(Photo Courtesy of Cappex)
“Aerial shot of the Michigan State University Campus.”
It was a normal Monday night on the streets of East Lansing, Michigan on February 13th. For students of Michigan State University, things quickly changed.
Around 8:30 pm, a gunman opened fire on the MSU campus. Three students, Brian Fraser, Alexandria Verner and Arielle Diamond Anderson were killed. Five students remain in critical condition.
The shooting at Michigan State is not an unfamiliar event in the United States.
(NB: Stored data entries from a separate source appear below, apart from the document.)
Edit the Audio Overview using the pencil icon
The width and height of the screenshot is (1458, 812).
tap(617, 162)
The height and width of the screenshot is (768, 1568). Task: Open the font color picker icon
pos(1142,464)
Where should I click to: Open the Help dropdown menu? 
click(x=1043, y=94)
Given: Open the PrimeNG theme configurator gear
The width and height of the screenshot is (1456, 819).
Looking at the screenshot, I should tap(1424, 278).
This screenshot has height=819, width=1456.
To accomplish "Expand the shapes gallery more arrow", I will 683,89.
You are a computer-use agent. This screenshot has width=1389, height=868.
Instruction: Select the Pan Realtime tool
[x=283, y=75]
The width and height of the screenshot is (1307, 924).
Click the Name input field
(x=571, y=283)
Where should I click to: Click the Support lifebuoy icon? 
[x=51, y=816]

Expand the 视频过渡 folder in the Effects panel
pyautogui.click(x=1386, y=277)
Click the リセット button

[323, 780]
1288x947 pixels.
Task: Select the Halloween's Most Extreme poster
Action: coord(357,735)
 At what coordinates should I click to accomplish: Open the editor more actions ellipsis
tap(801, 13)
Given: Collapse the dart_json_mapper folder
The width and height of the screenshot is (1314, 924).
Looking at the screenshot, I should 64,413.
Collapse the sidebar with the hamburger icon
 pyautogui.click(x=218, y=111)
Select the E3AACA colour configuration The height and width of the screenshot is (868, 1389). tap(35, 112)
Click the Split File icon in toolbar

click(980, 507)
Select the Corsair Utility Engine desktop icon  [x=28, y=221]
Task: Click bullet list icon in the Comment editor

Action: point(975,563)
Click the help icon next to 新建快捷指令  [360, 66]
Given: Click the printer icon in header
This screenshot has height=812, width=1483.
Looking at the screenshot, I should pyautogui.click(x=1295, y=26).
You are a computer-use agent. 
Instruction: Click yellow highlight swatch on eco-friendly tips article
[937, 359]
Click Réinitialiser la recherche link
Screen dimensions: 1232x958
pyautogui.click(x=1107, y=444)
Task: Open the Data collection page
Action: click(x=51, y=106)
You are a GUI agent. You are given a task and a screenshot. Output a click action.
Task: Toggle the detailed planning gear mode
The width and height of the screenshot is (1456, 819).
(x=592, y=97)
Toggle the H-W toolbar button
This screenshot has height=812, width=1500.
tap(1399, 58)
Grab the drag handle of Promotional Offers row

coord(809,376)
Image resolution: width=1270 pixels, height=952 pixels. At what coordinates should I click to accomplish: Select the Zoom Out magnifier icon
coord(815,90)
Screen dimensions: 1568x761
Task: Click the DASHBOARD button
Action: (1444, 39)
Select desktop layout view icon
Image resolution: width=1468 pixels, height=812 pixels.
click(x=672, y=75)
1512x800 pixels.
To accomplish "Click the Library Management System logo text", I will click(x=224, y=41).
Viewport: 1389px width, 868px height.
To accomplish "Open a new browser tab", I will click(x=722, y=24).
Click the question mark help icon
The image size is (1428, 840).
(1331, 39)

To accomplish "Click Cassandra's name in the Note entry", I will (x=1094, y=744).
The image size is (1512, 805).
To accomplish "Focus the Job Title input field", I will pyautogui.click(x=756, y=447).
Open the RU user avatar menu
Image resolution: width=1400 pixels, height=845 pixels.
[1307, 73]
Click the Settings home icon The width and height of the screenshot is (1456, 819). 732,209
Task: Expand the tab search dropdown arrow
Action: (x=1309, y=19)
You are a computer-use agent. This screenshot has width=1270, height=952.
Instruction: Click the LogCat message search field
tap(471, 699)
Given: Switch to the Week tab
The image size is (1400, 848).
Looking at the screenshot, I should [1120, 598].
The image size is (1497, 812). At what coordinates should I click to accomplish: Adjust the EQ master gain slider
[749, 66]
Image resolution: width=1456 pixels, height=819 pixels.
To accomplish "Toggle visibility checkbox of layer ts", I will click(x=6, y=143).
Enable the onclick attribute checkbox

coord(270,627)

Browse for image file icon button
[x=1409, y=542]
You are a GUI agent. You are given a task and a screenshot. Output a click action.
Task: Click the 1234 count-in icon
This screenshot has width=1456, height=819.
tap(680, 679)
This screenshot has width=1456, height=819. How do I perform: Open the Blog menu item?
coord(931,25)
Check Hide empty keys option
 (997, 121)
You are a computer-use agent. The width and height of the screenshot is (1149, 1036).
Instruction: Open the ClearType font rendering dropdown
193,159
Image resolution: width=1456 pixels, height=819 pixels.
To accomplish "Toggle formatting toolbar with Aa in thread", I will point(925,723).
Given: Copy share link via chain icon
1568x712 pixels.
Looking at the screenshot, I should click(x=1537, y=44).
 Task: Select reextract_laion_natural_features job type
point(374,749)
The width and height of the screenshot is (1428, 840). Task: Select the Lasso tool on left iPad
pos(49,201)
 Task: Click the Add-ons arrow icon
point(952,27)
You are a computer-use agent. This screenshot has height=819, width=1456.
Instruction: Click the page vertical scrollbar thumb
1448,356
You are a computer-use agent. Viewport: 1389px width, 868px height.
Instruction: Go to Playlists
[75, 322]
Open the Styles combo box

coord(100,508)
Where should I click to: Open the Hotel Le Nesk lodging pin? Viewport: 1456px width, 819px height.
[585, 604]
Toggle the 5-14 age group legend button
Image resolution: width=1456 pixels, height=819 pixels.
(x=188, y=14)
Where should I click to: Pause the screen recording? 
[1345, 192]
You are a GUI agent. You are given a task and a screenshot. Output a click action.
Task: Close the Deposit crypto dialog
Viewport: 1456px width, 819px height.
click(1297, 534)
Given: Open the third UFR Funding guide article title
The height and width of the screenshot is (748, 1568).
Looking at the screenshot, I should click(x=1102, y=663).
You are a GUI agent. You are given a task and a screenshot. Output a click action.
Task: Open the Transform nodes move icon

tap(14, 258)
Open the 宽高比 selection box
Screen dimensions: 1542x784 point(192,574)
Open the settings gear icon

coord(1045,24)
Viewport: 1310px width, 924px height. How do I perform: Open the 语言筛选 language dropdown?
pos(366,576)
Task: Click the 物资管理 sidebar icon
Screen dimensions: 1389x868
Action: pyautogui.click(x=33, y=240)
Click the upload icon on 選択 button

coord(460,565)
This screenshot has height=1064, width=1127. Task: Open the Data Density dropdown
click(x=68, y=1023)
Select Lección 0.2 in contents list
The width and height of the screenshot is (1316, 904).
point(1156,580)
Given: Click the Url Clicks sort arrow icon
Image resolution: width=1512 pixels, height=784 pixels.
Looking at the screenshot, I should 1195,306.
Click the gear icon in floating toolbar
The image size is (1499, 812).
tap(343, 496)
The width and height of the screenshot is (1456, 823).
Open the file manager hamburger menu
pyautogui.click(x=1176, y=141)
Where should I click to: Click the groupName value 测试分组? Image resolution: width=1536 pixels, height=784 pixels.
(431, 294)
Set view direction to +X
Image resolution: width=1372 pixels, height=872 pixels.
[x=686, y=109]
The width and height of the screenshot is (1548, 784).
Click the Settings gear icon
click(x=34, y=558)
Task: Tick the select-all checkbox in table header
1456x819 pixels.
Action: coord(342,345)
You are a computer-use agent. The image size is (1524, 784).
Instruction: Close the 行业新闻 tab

Typically, there is a term used called “post-Columbine times”, meaning events that have occurred since the Columbine High school shooting in 1999. Since then, there have been multiple college massacres, such as Virginia Tech (2007) and Umpqua Community College (2015).
UMass Lowell criminology professor Emily Greene-Colozzi says that although they are often covered by the media, school shootings are actually rare compared to other crimes in the United States. Dr. Greene-Colozzi has an expertise in mass and school shootings, situational crime prevention and threat assessment, and has done extensive research in why school shootings happen and what is being done for prevention.
When asked why these sorts of events keep occurring, Greene-Colozzi says there are many different reasons. According to her, a major reason why shooters are able to come onto campuses and reign terror is how gun laws work. Many states have different gun laws which make it so getting a gun is easier. For example, somebody who lives in Massachusetts could drive to New Hampshire and purchase a gun very easily, and then bring it back over and just not register it.
Another reason these events keep happening is the lack of notability and mental health resources. Many shooters have a history of violence, sometimes a criminal record, emotionally struggling, isolation and sometimes just a grievance against the location hit. There are patterns in shooter’s motives and histories and often when they show signs of being a danger, they are pushed aside or ignored.
An often asked question is how can these events be prevented. Colozzi mentioned that steps some states have taken to stop mass shootings are red flag laws. Red flag laws are strong laws meant to keep guns out of the hands of those who may be a risk. This type of legislature makes it so police can take firearms from an individual if there is evidence showing that guns would better not be in their hands, or prevent these people from buying them.
Another tactic for prevention that research has shown to work is lockdown drills. Colozzi says that studies in K-12 settings have proven that when school administration and students practice what to do in case of an active shooter and practice what to do in an event, when an event does happen, less people are injured.
How does this translate to college? Having a lockdown drill in college is not as likely and colleges are more open. Some have proposed having more security in colleges, but this becomes a controversial topic. Many want college campuses to be free and let students do their own thing, instead of feeling like a prison yard.
Another tactic that has not had much research done but Greene-Colozzi says could use some studying is the Department of Homeland Security’s “Run, Hide, Fight” procedure. The idea behind this campaign is if running away is an option, run, if the shooter is there but someone can hide, they should hide, and if they think they can disarm or fight off the suspect, the victim should fight back. This response is often trained in the workplace and would be more fitting for a college setting.
Mass shootings are sensationalized events and have been subject to media attention since Columbine. Columbine was covered in a way school shootings had never before. The news was watching events unfold in real time and capturing it on video. So a big question is, have these events gotten more common recently?
The study of mass shooting cases started in 1966 because of the Clock Tower Shooting. University of Texas Austin student Charles Whitman climbed to the top of their clock tower, shielded himself in place and began shooting like a sniper. It took the police 90 minutes to stop Whitman. This was the first shooting of this kind to get a lot of media attention.
There seems to be a small increase in these sorts of events post-1960. This could be due to imitation, media desensitizing these events, etc. But one has to remember that these are all based on the individual. Greene-Colozzi says the most important thing one can take from trying to find the reasons for this, would be that there isn’t one answer for why these events happen, as well as a lot of work to be done to stop them from happening forever.